▶ [Aim of the exercise]:
In the listing below, find the line containing "Task: Expand the target folder" and the line containing "Open the file inbox tray icon", then copy exactly everything from the first through the second, except the pictures.

▶ [Supplied material]:
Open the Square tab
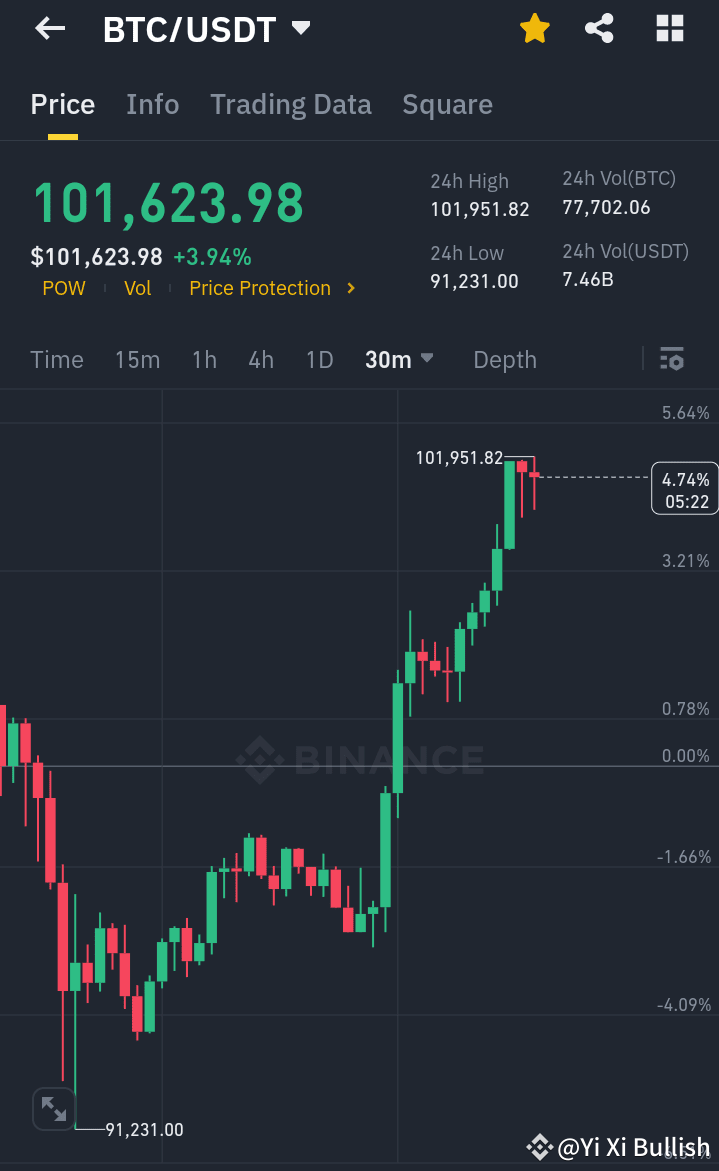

...

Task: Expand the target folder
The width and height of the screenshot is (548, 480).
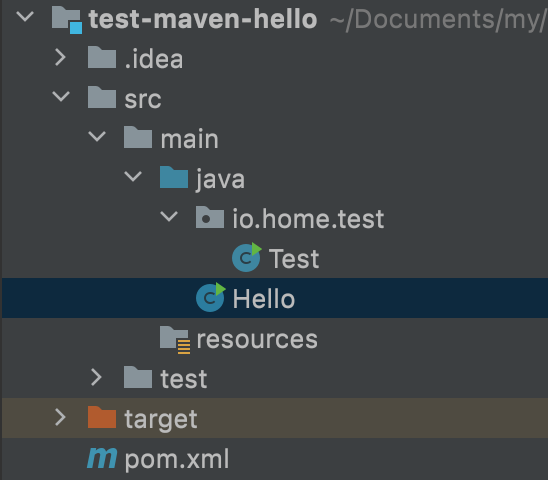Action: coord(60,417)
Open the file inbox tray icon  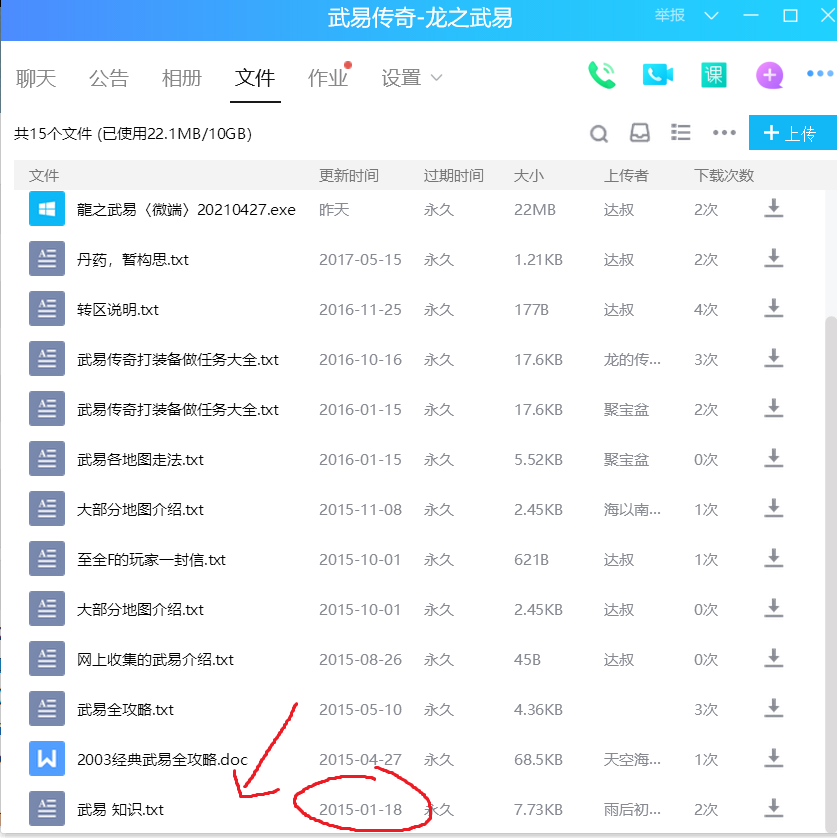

▶ [Exercise result]:
Task: Expand the target folder
The width and height of the screenshot is (548, 480).
Action: coord(60,417)
Open the file inbox tray icon  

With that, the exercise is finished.